== PROBLEM TO WORK ON ==
Starting with the first line below, reproduce each line exactly until you have included the one bearing "Task: Click the delete layer trash icon".

== SUPPLIED MATERIAL ==
####

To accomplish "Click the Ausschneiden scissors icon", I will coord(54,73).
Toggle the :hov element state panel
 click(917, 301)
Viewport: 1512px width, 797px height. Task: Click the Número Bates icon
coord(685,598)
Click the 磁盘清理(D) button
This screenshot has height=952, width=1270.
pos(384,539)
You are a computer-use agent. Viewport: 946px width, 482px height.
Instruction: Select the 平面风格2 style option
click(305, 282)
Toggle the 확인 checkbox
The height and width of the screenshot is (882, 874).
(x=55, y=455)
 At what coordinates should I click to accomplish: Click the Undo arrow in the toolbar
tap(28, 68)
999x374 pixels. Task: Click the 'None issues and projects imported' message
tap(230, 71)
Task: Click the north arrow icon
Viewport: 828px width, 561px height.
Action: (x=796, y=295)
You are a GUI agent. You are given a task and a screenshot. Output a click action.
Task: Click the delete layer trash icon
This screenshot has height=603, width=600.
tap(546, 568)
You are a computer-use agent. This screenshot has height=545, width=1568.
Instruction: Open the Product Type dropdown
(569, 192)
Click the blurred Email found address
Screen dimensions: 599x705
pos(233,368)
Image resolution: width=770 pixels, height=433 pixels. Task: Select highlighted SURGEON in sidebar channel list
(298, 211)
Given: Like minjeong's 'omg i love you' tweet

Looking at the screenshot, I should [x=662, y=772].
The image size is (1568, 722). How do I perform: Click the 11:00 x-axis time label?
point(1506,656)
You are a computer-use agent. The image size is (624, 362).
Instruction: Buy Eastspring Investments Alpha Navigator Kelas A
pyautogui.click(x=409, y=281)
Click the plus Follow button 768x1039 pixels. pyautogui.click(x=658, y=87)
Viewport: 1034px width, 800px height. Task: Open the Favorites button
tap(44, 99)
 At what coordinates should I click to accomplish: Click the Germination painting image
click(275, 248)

####

== PROBLEM SOLUTION ==
To accomplish "Click the Ausschneiden scissors icon", I will coord(54,73).
Toggle the :hov element state panel
 click(917, 301)
Viewport: 1512px width, 797px height. Task: Click the Número Bates icon
coord(685,598)
Click the 磁盘清理(D) button
This screenshot has height=952, width=1270.
pos(384,539)
You are a computer-use agent. Viewport: 946px width, 482px height.
Instruction: Select the 平面风格2 style option
click(305, 282)
Toggle the 확인 checkbox
The height and width of the screenshot is (882, 874).
(x=55, y=455)
 At what coordinates should I click to accomplish: Click the Undo arrow in the toolbar
tap(28, 68)
999x374 pixels. Task: Click the 'None issues and projects imported' message
tap(230, 71)
Task: Click the north arrow icon
Viewport: 828px width, 561px height.
Action: (x=796, y=295)
You are a GUI agent. You are given a task and a screenshot. Output a click action.
Task: Click the delete layer trash icon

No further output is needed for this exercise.